La charge anti-Mélenchon de Thomas Guénolé

Malgré le poids du ressentiment, le politologue pose quelques bonnes questions.

Denis Sieffert  • 20 novembre 2019 abonné·es
La charge anti-Mélenchon de Thomas Guénolé
© Durant la campagne des européennes, avant la rupture.Martin Bertrand/AFP

Sans ouvrir le livre de Thomas Guénolé, ceux qu’il appelle les « jusqu’au-boutistes » du mélenchonisme n’auront aucune peine à qualifier de règlement de comptes la charge du politologue. Les circonstances de la parution, quelques mois après sa mise à l’écart, et l’amertume de l’auteur cible d’accusations sans preuves de harcèlement sexuel conforteront ceux qui préfèrent ne pas voir. Ils auront tort. Le ressentiment n’invalide pas un questionnement fondé sur des faits difficilement contestables. Guénolé attaque sur trois fronts : le manque de démocratie interne à La France insoumise et, conséquemment, les défections en cascade enregistrées depuis la présidentielle de 2017 ; les ennuis judiciaires à partir du soupçon de surfacturation des frais de campagne ; et l’échec rapide du Média.

Le premier chapitre retiendra l’attention de ceux qui jugent nécessaire une force comme LFI, et qui ont trouvé là une effervescence intellectuelle et la justesse d’un combat social. La délégitimation systématique et le procès en opportunisme intenté contre tous ceux qui critiquent ce que Guénolé appelle « une machine autoritaire », ainsi que l’impossibilité de débats dénoncée par des figures aussi intègres et respectées que Charlotte Girard et Corinne Morel Darleux, rappellent trop les procédés hérités du PCF d’antan pour que la répétition n’appelle pas une réflexion approfondie. Et tant pis si Guénolé lui-même a souvent été du côté des procureurs. Le deuxième chapitre concerne des faits en cours d’instruction. À supposer même que la preuve des accusations soit apportée – aujourd’hui, elle ne l’est pas –, Mélenchon et la communicante Sophia Chikirou auront beau jeu de dénoncer le « deux poids deux mesures » dont leur mouvement est victime, quand LREM mériterait les mêmes investigations et le même soupçon. Quant au Média, il a démontré ce qui n’était plus à démontrer, à savoir qu’on ne peut faire du journalisme quand l’impératif est de justifier les prises de position d’un parti politique.
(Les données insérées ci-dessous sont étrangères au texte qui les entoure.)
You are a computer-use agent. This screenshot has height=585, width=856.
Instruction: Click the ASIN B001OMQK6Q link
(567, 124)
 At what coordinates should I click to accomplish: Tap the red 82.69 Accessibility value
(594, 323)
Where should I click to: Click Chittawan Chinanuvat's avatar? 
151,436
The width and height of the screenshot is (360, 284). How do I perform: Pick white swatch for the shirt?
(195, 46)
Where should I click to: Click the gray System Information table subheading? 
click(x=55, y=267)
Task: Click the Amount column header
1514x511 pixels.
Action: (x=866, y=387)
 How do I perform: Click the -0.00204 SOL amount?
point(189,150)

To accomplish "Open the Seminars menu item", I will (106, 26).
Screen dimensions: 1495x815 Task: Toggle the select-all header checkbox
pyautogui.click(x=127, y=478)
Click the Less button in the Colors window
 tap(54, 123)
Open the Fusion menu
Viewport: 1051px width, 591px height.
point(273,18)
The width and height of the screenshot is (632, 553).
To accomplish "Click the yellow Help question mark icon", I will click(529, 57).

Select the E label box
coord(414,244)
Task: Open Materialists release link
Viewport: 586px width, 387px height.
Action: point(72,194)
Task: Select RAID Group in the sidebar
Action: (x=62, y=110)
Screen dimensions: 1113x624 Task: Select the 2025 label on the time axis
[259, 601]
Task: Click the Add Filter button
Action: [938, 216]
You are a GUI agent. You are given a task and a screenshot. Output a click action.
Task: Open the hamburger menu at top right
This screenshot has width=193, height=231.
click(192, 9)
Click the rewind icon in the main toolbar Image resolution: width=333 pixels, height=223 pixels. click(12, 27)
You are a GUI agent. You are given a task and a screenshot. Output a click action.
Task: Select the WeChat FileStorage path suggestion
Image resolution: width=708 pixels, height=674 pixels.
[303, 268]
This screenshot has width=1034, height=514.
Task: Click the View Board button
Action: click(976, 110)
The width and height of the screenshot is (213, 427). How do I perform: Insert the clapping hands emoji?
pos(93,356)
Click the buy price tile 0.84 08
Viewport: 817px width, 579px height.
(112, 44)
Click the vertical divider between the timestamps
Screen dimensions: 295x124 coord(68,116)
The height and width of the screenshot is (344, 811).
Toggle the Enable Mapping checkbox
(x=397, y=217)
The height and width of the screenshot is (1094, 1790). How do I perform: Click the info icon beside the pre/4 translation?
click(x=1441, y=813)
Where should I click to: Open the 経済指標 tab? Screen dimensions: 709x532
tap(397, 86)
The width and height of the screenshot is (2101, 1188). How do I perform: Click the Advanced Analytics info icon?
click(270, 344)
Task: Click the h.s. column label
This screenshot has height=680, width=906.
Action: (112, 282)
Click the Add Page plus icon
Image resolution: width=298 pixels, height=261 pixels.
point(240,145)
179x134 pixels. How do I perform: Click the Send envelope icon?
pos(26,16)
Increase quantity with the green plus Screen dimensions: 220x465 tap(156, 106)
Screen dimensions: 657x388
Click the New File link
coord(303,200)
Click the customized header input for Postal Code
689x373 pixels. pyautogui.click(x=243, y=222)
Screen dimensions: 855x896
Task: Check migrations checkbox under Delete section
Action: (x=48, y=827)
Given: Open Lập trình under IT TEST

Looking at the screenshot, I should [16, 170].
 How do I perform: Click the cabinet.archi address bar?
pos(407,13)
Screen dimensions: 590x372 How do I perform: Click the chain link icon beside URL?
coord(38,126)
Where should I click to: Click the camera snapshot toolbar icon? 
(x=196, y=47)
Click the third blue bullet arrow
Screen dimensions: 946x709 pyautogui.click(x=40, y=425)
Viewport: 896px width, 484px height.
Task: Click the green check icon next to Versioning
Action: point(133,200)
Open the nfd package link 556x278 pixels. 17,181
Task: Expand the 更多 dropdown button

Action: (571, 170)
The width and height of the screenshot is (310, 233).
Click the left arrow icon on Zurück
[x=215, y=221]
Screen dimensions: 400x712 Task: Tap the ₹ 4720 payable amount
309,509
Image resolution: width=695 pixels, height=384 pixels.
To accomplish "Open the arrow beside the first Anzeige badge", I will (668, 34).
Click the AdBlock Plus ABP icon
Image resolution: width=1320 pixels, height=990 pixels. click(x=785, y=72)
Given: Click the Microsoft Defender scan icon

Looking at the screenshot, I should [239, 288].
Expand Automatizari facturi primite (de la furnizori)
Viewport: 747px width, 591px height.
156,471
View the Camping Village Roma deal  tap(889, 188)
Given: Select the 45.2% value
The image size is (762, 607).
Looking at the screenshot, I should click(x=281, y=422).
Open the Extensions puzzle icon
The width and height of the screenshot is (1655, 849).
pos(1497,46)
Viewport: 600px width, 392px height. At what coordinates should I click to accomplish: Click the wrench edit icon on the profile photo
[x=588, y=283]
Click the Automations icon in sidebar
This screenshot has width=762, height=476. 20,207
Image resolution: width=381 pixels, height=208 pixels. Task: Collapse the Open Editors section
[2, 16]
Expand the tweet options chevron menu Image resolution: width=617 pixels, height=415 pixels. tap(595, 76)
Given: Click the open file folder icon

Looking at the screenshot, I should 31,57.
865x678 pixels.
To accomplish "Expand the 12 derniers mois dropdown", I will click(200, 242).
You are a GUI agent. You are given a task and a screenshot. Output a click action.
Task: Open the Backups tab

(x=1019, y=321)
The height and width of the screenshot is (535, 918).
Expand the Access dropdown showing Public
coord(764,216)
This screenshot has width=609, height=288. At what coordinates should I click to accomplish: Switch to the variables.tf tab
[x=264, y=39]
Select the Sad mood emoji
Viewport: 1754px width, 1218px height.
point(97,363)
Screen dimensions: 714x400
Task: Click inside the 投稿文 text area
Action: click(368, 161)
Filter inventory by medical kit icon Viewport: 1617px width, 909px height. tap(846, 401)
L’épisode d’un « journaliste » décrétant qu’il ne faut plus parler de la Syrie « parce qu’on ne sait rien », alors qu’on savait tout du gazage des civils et des massacres de masse commis par le régime, a immédiatement montré les limites de l’entreprise et provoqué le départ de ceux qui croyaient trouver là les conditions d’un journalisme indépendant.

Mais, finalement, la partie la plus passionnante du livre de Guénolé se présente comme une sorte d’appendice, lorsque l’auteur redevient politologue. Pour lui, « la tragédie de Mélenchon » naît de l’erreur stratégique qui a empêché de transformer « le vote utile de gauche conjoncturel » de 2017 en « vote utile de gauche structurel ». Là est le problème, bien plus que l’intempestif « la République, c’est moi » au matin d’une perquisition tout aussi intempestive. Parce que ce débat est loin d’être clos, et que l’avenir de LFI est un enjeu pour toute la gauche, le livre de Guénolé mérite lecture.

La Chute de la maison Mélenchon Thomas Guénolé, Albin Michel, 256 pages, 19 euros.